オナラはなんでも知っている

 啓は立ち上がってゆかりを見た。
 ゆかりは啓を見た。「大丈夫だった?」
「うん」
「花、大丈夫?」
「あっ、うん、また植えるから」
「ひどいことするのね」
「・・・ありがとう」
「いいわよ。いつもここ綺麗にしてるのは啓君だったのね」
「うん」
「じゃあね」と言ってゆかりは去って行った。
 啓は花壇を見た。土からカプセルが半分出ていた。
『危なかった・・・』啓はまだ体の震えが止まらない。

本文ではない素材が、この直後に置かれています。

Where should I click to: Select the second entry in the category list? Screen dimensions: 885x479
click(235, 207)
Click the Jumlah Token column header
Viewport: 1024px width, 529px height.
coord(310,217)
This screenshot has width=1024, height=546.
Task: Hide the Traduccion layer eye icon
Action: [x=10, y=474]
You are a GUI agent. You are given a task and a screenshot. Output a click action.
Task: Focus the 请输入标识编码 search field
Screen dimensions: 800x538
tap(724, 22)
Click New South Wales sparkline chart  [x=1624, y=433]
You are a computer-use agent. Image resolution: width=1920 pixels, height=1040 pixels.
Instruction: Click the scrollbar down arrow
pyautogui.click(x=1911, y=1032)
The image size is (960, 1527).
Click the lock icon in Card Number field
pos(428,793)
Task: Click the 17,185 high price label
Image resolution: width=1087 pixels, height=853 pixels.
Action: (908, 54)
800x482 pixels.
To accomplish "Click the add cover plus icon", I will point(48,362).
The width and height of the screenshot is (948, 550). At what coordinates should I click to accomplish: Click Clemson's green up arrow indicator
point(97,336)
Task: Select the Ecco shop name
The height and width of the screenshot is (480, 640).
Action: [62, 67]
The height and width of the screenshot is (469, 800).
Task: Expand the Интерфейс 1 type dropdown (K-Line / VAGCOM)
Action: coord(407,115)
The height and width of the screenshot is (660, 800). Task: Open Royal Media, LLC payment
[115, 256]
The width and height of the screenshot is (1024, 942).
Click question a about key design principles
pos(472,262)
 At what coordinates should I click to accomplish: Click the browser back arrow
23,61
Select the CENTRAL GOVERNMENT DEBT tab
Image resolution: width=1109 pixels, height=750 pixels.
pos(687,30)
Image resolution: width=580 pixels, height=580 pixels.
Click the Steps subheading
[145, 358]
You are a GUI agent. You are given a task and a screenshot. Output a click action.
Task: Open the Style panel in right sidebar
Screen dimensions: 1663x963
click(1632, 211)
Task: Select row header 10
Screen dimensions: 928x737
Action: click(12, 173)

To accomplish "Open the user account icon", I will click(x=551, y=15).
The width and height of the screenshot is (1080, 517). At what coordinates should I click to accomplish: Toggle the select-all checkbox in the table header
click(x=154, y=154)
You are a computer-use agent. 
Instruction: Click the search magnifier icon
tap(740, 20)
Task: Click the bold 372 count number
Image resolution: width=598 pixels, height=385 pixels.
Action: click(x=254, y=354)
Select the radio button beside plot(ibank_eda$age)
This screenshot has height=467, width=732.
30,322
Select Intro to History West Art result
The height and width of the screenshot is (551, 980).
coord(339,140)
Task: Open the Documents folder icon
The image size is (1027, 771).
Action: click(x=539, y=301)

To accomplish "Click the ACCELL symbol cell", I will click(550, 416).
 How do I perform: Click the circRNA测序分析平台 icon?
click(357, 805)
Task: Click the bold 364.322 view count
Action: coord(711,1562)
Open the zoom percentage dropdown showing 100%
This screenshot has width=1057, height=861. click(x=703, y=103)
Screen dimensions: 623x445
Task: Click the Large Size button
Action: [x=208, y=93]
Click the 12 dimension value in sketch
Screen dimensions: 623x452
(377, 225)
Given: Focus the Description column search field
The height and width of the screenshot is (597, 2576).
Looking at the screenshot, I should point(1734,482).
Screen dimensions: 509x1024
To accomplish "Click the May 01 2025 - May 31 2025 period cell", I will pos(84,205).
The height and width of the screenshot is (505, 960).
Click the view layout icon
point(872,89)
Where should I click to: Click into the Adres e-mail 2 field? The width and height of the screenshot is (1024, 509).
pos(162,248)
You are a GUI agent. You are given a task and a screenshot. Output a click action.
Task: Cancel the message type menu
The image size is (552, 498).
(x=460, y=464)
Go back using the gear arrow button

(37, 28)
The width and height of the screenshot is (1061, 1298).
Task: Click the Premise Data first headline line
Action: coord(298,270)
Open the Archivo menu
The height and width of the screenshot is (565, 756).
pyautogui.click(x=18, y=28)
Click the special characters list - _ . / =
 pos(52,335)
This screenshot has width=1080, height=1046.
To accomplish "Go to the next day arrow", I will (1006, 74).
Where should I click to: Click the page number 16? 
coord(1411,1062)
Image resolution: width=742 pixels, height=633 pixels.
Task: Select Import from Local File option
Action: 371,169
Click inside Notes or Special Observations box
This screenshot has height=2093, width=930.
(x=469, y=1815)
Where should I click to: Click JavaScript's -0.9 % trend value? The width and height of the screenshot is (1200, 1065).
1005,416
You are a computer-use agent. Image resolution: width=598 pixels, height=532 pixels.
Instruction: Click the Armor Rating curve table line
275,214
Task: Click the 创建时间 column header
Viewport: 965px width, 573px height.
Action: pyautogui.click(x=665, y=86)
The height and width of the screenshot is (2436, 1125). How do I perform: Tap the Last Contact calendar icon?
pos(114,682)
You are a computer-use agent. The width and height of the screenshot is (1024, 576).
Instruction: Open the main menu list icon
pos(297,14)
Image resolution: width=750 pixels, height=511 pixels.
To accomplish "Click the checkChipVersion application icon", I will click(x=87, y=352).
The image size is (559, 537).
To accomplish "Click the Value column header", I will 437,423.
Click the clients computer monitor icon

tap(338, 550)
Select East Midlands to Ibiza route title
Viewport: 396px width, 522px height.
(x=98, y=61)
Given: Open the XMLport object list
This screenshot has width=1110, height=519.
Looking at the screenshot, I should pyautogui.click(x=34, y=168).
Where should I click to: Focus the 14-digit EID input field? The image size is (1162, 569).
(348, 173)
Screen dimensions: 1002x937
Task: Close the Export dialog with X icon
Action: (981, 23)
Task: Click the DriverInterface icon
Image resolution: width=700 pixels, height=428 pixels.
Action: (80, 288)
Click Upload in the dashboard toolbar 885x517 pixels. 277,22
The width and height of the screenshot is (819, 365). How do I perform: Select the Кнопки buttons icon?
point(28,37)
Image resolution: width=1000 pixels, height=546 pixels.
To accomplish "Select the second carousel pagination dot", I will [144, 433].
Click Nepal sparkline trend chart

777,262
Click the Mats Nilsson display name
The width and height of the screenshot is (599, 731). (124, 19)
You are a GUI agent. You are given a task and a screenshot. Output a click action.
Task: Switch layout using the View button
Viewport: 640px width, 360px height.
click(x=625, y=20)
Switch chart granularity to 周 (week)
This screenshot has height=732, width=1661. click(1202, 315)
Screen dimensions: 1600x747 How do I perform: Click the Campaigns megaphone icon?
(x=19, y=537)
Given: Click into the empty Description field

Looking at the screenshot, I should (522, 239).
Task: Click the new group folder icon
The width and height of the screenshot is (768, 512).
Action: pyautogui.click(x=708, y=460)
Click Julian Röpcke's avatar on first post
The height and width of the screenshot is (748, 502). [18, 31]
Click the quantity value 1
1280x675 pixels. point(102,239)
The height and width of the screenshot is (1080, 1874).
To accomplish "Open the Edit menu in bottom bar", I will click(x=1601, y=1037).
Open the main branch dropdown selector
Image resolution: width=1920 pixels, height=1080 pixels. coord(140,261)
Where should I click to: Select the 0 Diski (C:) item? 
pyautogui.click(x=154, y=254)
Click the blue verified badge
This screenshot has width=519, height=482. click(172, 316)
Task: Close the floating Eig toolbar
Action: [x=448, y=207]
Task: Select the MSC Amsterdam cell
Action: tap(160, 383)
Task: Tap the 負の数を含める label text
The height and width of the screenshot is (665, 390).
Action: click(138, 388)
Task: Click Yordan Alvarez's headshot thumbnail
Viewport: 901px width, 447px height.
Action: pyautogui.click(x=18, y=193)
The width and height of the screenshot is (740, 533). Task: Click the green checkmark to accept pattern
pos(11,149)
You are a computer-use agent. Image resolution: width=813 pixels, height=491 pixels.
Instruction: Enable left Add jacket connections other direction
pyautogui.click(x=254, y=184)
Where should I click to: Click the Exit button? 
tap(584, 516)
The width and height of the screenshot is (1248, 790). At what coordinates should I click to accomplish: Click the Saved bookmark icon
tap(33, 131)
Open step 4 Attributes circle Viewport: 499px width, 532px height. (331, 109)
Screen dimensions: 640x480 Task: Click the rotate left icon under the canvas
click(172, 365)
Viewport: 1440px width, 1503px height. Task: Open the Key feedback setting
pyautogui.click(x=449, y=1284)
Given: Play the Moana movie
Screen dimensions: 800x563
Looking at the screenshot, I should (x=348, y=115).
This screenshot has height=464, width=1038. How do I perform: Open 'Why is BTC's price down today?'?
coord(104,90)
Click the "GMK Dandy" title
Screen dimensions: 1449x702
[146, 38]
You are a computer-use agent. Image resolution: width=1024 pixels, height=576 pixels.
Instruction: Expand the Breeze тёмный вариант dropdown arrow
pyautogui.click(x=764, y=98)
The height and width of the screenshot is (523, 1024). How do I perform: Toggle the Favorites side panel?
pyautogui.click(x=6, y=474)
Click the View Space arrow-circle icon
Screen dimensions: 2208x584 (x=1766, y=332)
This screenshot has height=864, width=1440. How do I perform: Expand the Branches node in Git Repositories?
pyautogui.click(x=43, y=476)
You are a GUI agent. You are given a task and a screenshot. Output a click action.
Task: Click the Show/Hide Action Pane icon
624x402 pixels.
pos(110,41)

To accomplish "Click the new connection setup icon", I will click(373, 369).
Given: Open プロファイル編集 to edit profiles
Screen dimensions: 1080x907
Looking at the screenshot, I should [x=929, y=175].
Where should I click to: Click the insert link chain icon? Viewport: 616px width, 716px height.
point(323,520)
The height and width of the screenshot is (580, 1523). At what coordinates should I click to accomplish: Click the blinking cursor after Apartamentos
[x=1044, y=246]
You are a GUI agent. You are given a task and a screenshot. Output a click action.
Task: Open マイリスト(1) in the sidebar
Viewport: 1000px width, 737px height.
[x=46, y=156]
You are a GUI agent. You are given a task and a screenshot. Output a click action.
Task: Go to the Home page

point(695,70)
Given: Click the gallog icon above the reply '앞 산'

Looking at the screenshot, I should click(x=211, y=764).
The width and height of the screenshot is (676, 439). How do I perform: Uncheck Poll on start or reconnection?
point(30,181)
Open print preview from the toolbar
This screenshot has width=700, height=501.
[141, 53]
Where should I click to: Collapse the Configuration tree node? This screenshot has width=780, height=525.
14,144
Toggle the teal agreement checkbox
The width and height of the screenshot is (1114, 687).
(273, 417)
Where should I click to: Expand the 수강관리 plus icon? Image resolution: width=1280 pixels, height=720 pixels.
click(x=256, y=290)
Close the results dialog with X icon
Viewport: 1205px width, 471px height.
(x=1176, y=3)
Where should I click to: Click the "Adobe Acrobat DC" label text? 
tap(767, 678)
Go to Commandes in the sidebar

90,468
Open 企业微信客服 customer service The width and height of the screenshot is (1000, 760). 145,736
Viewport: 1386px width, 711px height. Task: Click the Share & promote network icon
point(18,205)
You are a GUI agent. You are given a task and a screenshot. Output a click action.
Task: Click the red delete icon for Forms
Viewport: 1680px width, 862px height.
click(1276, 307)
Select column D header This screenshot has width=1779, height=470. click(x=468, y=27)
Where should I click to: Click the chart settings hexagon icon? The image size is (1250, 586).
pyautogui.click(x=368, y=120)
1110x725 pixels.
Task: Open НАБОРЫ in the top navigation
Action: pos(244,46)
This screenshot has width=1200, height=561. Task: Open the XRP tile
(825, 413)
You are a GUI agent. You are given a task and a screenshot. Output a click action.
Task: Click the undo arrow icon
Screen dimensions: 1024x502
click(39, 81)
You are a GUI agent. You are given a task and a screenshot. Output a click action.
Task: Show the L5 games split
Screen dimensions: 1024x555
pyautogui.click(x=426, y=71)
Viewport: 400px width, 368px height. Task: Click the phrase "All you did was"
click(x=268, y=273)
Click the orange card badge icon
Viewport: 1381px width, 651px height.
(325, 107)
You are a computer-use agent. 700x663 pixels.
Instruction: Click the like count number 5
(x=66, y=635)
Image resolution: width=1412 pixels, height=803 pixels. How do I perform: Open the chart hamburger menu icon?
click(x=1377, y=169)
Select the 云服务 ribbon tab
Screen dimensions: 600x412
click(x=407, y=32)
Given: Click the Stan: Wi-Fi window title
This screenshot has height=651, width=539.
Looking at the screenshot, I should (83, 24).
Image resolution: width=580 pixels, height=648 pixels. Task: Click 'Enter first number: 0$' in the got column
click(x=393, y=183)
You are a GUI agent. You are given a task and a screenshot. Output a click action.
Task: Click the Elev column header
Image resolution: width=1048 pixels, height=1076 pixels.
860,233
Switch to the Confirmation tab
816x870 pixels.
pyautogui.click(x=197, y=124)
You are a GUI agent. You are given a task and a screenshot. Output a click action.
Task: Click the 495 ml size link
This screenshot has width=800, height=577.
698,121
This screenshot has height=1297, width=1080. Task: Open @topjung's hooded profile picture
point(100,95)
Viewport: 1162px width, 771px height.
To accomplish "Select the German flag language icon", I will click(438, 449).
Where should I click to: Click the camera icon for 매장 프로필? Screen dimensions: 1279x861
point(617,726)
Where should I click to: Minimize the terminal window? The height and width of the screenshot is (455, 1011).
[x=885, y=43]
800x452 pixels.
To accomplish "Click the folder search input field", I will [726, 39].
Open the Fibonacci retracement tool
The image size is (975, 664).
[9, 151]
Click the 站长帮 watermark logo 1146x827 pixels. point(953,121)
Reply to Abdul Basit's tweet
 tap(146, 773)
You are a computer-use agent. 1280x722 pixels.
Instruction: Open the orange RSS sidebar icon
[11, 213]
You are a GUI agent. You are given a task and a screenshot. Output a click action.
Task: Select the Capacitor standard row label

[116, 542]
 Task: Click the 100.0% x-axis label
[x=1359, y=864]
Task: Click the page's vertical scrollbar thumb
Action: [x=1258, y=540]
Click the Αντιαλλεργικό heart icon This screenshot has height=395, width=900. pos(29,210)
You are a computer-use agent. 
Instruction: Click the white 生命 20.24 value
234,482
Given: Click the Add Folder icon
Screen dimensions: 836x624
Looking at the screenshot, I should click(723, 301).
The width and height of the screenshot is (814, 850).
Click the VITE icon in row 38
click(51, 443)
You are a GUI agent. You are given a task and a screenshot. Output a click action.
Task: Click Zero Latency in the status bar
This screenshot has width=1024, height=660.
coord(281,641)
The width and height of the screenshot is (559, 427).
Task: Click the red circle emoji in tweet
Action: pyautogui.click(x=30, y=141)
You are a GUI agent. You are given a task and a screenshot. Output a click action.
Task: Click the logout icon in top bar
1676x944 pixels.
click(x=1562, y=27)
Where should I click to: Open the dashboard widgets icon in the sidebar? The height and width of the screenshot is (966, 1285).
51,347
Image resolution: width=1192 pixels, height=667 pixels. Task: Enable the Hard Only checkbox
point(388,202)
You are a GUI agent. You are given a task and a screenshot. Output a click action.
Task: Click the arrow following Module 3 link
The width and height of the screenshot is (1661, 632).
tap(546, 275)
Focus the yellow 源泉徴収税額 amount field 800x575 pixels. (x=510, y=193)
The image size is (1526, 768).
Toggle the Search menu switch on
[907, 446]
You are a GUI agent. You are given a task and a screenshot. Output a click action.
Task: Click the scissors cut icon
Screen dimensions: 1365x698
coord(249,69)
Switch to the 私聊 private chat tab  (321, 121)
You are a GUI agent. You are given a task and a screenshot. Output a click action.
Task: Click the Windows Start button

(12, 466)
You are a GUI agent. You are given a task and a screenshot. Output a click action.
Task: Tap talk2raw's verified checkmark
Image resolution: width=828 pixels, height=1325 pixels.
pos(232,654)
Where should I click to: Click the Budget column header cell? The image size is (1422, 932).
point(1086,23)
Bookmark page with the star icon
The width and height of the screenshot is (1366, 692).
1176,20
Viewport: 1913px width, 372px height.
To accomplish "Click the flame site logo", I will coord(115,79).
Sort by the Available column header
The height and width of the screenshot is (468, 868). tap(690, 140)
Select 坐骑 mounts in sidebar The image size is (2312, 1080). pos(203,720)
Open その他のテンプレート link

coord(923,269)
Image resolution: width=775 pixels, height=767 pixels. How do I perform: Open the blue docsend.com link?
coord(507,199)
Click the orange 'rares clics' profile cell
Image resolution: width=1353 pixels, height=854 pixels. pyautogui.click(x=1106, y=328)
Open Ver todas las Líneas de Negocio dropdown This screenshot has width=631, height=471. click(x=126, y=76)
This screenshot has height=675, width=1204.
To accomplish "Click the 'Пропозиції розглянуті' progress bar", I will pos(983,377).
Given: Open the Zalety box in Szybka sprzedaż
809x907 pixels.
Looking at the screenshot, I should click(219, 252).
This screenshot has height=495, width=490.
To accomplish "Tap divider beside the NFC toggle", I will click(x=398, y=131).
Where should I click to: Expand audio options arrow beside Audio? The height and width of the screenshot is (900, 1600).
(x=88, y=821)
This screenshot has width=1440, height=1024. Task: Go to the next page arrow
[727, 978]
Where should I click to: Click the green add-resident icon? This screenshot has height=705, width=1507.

それでも周りを見回して、ここを見ている人が誰もいないことを確認するとカプセルに土をかけ、パンジーを植え直し、カプセルを埋めたところに黄色い鳥を刺してこの場を立ち去った。
『危なかった、いろんな意味で危なかった・・・』
 啓は一人歩きながらさっきの出来事を考えた。
『それにしてはよくあの歳でお漏らしなんてするものだ。なんでお漏らししたんだ? 怖かったのかな? 何が? 怖い先生が後ろにいたとか? いや、あの場には僕らしかいなかった。僕らが怖いわけではないし。しかもどれくらい怖かったらお漏らしするんだろう。あいつだけ幽霊が見えたとか?』
 そう思ったところで啓は思い出した。
『そういえばゆかりさんは幽霊を出せるとか、悪霊と友達だとか噂で聞いたことがある。もしかするとあれはゆかりさんと何か関係があるのか・・・』啓は確信した。
『ゆかりさんは幽霊を呼び寄せた!』

 ゆかりは食事が終わると、弟と母親がお風呂に入っている間に夕食の後片付けのお皿を洗いながら今日のことを思い出していた。『軽率に助けすぎたかなぁ・・・。でもあの場合助けないわけにはいかなかったしなぁ』
 図書室で本を選んでいて遅くなり、急いで帰ろうとした時に啓が絡まれているのを見た。ゆかりはあの花壇に心和ませてもらっていたし、花壇を必死に守ろうとしている啓を放っておくことができなかった。一旦学校に戻り先生を呼んでもよかったのだが、それをしている時間はなさそうで、ついつい親譲りの正義感が出てしまった。
『あぁあ、やっちゃったなぁ。もしかしたらまた明日から噂が広がるかもしれないなぁ』と啓を助けた代償について考える。
『まぁ、助けたことは仕方ない。何も悪いことをしたわけではないんだから、自分が反省することはない』と自分に言い聞かせた。